OTC Futures

Trade the global markets

OTC Futures at ICM Brokers

Online trading in OTC derivatives with ICM Brokers enables investors to take advantage of swift order execution on a variety of commodity, energy, financial, and index futures instruments.

These highly liquid instruments are traded on market execution basis with tight market spreads, low margin requirements and multiple order entry capability. OTC futures instruments are cash-settled with no delivery allowed.
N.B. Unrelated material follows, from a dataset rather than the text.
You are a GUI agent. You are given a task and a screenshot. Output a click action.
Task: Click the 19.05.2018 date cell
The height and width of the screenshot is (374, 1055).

OTC Futures Instruments at ICM Brokers

  • Energy/Commodity OTC Futures
    Crude Oil, Natural Gas, Sugar
  • Financial OTC Futures
    Euro, British Pound, Japanese Yen, Swiss Franc, Canadian Dollar, Australian Dollar
  • Index OTC Futures with ICM Brokers
    DJ, NASDAQ, S&P

Advantages of Trading with ICM Brokers

  • Swift online order execution
  • Tradable on market spreads on ‘market execution’ mode
  • Competitive margin requirements allowing for increased exposure to the market
  • Initial margin requirements of $1,000 per standard lot; no maintenance margin
  • Multiple order entry capability including stop, take profit and limit orders
  • No slippage on limit and stop orders
  • Extensive charting tools and financial news to add value to your trading experience

About the Futures Market

Futures contracts are derivative instruments that are standardized in quality, quantity and delivery in order to facilitate trading. They are derived from traditional commodities as well as other non-traditional asset classes and are traded on various exchanges around the world on margin basis.
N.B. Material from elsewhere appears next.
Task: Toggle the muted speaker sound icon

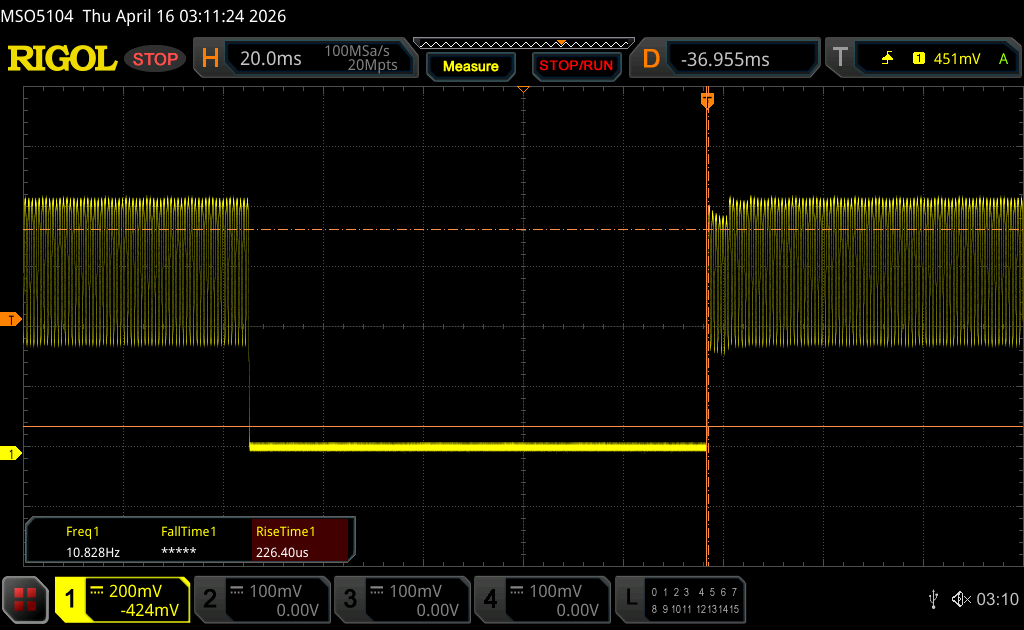Action: 960,599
The buyer of a futures contract has the obligation to take delivery of the underlying asset as per the contractual terms of the exchange. Conversely, the seller must deliver the underlying product or instrument under the terms of the contract. Of course both parties may dissolve their commitment by closing out their contracts prior to settlement date. If the futures contract is cash-settled, the trader who sustains a loss must consequently settle with the clearing house (usually part of the exchange), which acts as a guarantor and transfers the funds to the trader who made a profit.